═══ Data under study ═══
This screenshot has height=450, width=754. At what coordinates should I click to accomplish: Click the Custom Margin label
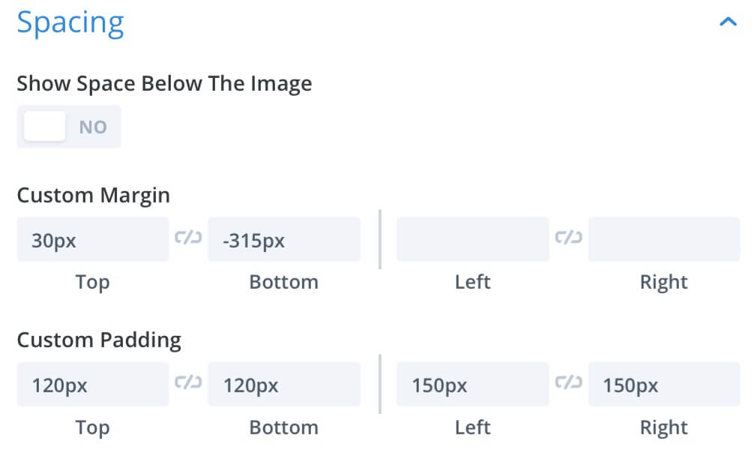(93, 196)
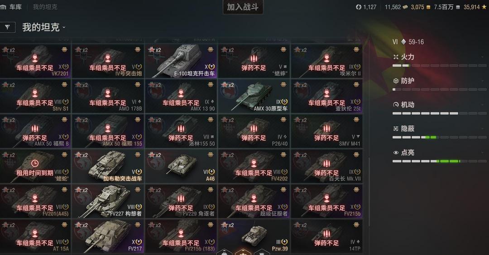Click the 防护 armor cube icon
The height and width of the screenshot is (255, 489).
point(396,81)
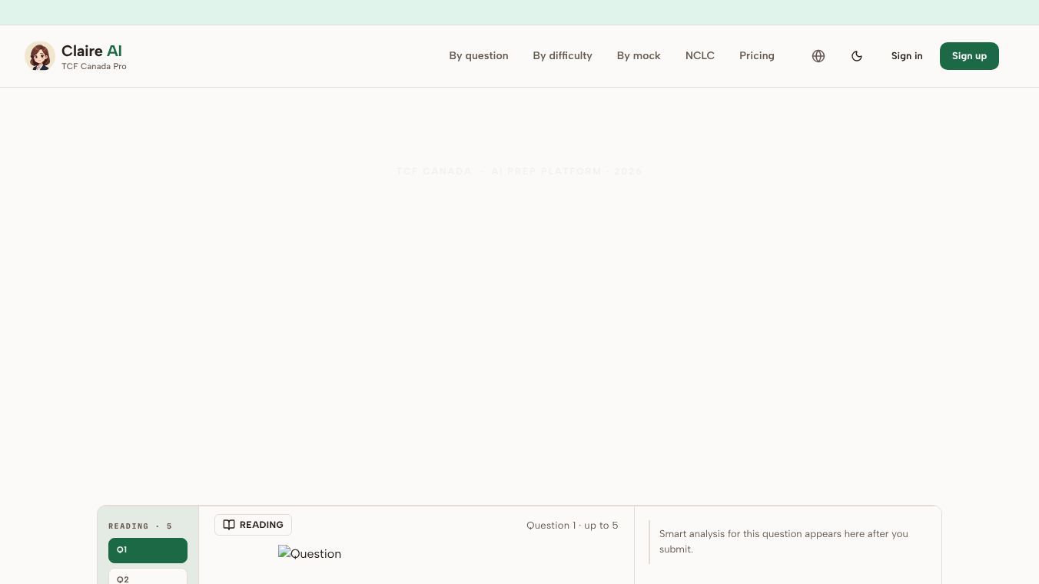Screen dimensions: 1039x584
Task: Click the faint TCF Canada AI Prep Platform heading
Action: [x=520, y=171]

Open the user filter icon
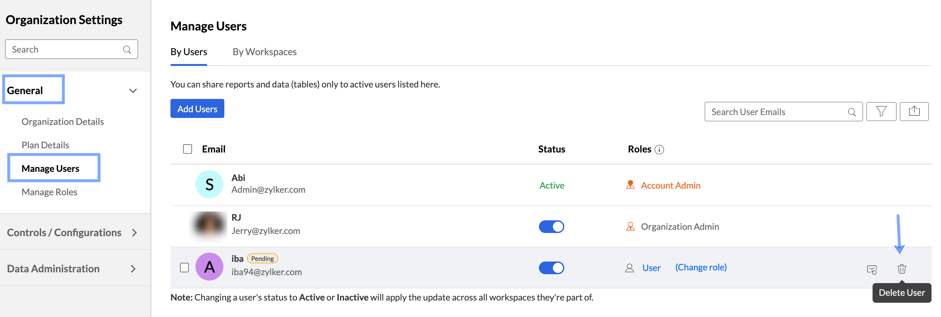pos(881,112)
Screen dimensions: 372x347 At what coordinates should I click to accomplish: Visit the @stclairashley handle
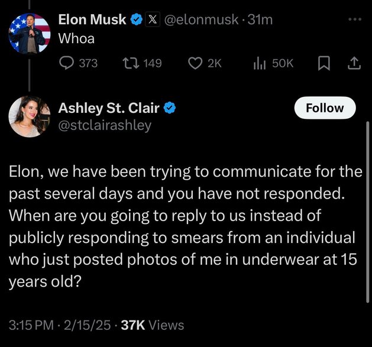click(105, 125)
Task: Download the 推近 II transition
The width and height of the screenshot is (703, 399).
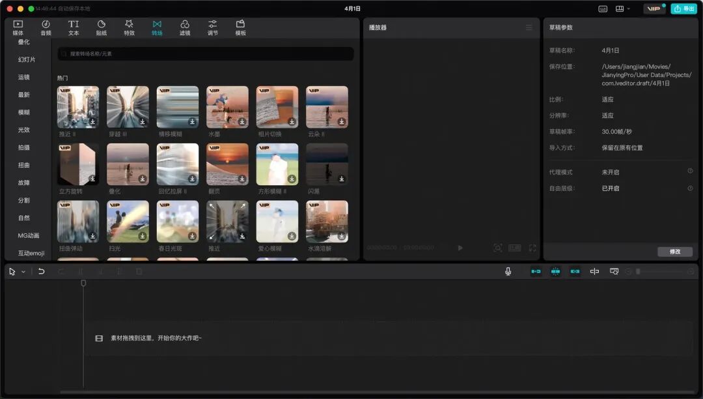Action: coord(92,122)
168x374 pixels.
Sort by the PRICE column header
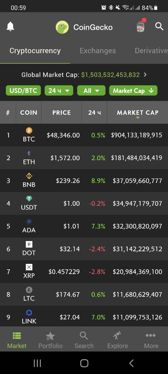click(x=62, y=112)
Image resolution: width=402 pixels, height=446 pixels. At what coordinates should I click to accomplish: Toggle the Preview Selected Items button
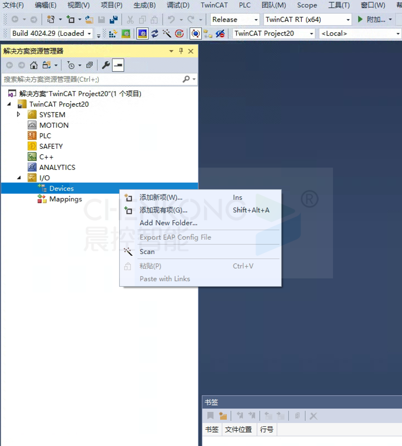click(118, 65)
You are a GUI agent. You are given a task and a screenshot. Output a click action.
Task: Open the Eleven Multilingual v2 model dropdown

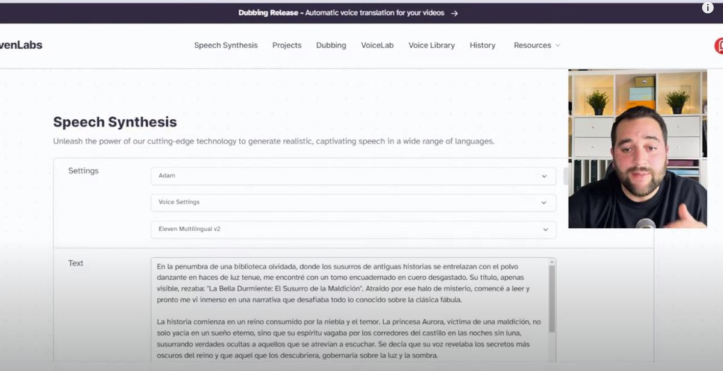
═══
In the records above, find the line with "Sort by the PRICE column header" and copy from it through the last line exactly, without the pictures.

Sort by the PRICE column header
click(x=62, y=112)
Image resolution: width=402 pixels, height=446 pixels. At what coordinates should I click to accomplish: Toggle the Preview Selected Items button
click(118, 65)
You are a GUI agent. You are given a task and a screenshot. Output a click action.
Task: Open the Eleven Multilingual v2 model dropdown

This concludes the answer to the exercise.